Telecoms, utilities and consumer staples were yesterday’s best-performing groups. Tech was the worst-performing sector, with industrials and consumer discretionary shares not far behind.
The market evaporation began after it was reported that Philly Fed Bank President Charles Plosser (and FOMC voting member) stated the FOMC will need to raise rates prior to 2013. The market, at least in this era, never wants to hear the Fed will back away from pumping evermore amounts of money into the financial system. Still, while the slide coincided with Plosser’s comments I’m not totally sure that’s what sparked the decline – it may have been more of the same like big trouble brewing in Europe and our own flirt with recession. Everyone knows Plosser was one of the dissenters to last week’s announcement that the FOMC would hold fed funds at exceptionally low levels until mid-2013 – an announcement never explicitly stated before by the central bank – so it is no secret he doesn’t like the strategy. Besides, Bernanke can continue to remain unprecedentedly aggressive without Plosser’s consent.
The long end of the Treasury curve caught fire again over the past couple of days, yesterday closing within a few basis points of last week’s super-extreme lows of 2.10% on the 10-year and 3.51% for the 30. This morning we’re rallying below those levels, down to 2.08% on the 10 and 3.48% on the 30 as the equity markets are under deep pressure this morning. GDP forecasts are dropping like a rock, welcome to reality Wall Street, and it won’t be long before everyone is screaming for more QE.
Market Activity for August 17, 2011
Sector Activity for August 17, 2011
Mortgage Apps
The Mortgage Bankers Association’s applications index rose for a third-straight week, but just as was the case with last week’s print the measure was solely boosted by refinancing activity as purchases fell for the eighth time in 11 weeks.
Refinancing applications rose 8.0% after the 30.4% surge in the previous week as the 30-year fixed mortgage ratemoved lower to 4.32% from the 4.37% in the week prior.
But the very low mortgage rate, just 11 basis points above the record low set last October, failed to deliver higher purchase apps as they fell 9.1%.
Producer Price Index
The Labor Department reported that the producer price index (PPI) rose a more-than-expected 0.2% in July (expected to rise 0.1%) after an unrevised 0.4% decline in June, which was the first decline in a year. The core rate, which the myopic Fed likes to watch (excludes food and energy), jumped 0.4% (expected to rise 0.2%).
The year-over-year figures rose to 2.5% for the core and 7.2% for the overall reading.

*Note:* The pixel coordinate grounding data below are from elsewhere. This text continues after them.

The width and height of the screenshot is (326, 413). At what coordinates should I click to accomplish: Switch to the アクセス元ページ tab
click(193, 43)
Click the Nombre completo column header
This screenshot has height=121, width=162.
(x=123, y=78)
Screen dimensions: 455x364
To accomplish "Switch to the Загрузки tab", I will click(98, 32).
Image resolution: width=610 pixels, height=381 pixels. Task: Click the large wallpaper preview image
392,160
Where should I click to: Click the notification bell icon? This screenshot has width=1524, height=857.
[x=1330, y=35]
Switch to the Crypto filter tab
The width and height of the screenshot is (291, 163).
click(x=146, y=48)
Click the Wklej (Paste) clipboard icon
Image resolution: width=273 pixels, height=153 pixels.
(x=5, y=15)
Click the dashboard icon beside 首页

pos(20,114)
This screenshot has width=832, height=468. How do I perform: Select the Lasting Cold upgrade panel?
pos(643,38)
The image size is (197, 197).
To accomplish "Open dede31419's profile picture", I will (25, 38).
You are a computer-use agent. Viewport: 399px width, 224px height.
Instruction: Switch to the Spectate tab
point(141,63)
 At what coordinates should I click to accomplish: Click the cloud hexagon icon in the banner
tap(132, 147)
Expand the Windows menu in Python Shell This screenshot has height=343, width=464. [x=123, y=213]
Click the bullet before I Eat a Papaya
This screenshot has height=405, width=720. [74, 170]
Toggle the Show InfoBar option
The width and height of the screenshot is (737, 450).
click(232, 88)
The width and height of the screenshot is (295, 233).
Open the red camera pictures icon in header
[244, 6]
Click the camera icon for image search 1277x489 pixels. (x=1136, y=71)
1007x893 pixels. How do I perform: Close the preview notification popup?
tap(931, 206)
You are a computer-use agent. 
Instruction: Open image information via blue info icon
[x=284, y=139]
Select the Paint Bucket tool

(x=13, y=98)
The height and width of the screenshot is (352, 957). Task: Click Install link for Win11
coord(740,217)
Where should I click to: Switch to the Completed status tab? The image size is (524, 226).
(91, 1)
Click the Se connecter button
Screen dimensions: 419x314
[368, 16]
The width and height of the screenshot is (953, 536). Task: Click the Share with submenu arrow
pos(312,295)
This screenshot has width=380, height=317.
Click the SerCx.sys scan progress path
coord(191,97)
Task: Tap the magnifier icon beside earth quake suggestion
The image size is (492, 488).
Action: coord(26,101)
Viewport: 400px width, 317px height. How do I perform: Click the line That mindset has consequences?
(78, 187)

These inflation gauges are lagging indicators and should begin to turn down again based upon the decline in most commodity prices. The crude goods component of PPI (those goods used at the very initial state of production) fell a large 1.2% in July and follows big declines over the previous two reporting months that has the three-month annualized rate down 21.3%.
This is not to say that consumers won’t struggle with actual price pressures as energy and food prices remain high – something that is largely due to the Fed’s actions. But the official readings on inflation should begin to turn down again…until the Fed rolls out more QE, at which point traders will flood into the commodity trade again.